As you can see from Figure 3, every 100 seconds a new Spark job starts, and the job takes less than one second to complete. This means if this workload is adopted, your data lake receives new data in less than two minutes. This near real time architecture may be perfect for your workload.

Fig 3. Glue Job logs showing the files processed.

We have run the Glue Job for five minutes, but the job can run for longer. In Figure 4, you can see a new snapshot was created every 1-2 minutes during the job run. The rate of snapshot creation shown here highlights the importance of adopting the maintenance tasks discussed beforehand.

Figure 4. Iceberg table snapshots created after the Glue Job running for five minutes.


In this post, we have presented examples of using Amazon S3, Amazon MSK, Amazon Glue, and Apache Spark to build an Iceberg data lakehouse on AWS using batch and streaming processes. Spark and Iceberg tables provide significant value for both batch and streaming processes in data processing and analytics pipelines.

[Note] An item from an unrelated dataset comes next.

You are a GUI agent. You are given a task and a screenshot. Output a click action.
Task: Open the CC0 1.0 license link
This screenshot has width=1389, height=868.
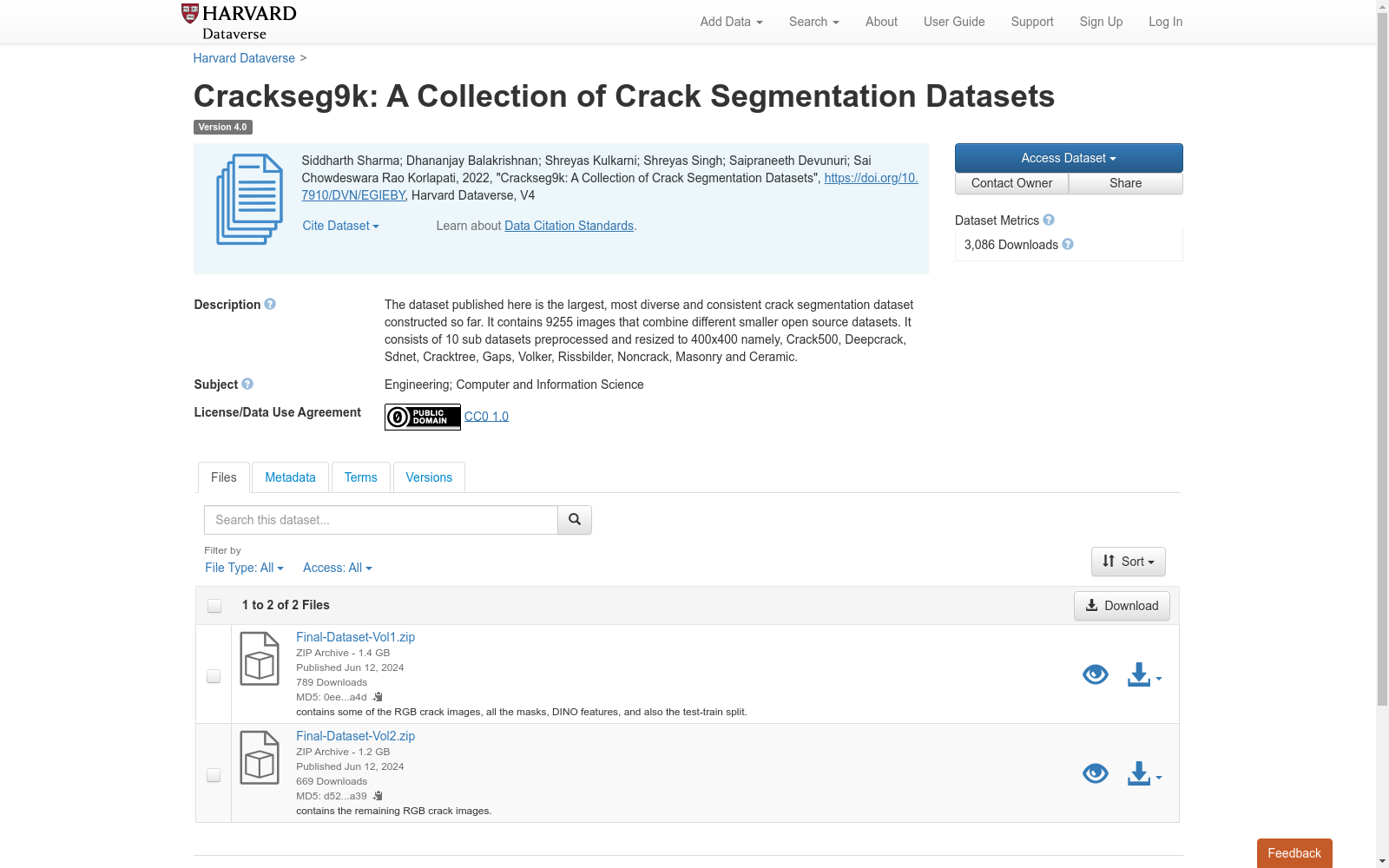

In batch processing, Spark can be used to process large volumes of data at once, using a batch-oriented processing model. This can be done on a periodic basis or as a one-time event. By using Spark with Iceberg tables, we can achieve high-performance processing of batch data with transactional guarantees, ensuring that data is consistently stored and retrieved. This can help improve the reliability and quality of data, while also reducing processing time and improving the speed of insights.

In streaming processing, Spark Streaming can be used to process data in real-time as it arrives, using a continuous processing model. This allows us to quickly respond to events as they occur and make decisions based on up-to-date information. 

In the case of a streaming workload, we need to look at our use case and decide how fresh the data needs to be. A real time architecture (less than 10 seconds to process new information) carries higher costs and complexity to your workload compared with an architecture that is near real time (a few minutes). The benefits from gaining insights from fresh data, may be the same between streaming data in real time vs near real time and therefore a more cost-optimised and less complex workload should be chosen .

Lastly, deploying Apache Iceberg or any other data table format to your data lakehouse architecture helps your business to comply with regulatory requirements, including complying with ‘right to be forgotten’ requests, as you can easy identity and delete individual records using SQL query instead of browsing through a vast number of opaque S3 objects to find that individual request.